====== Given data

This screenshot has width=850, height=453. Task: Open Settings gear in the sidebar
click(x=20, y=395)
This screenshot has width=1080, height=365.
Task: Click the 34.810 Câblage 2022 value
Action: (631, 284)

============

» Description of the task
Can you reproduce every line of the records above word for word?

» Written reply
This screenshot has width=850, height=453. Task: Open Settings gear in the sidebar
click(x=20, y=395)
This screenshot has width=1080, height=365.
Task: Click the 34.810 Câblage 2022 value
Action: (631, 284)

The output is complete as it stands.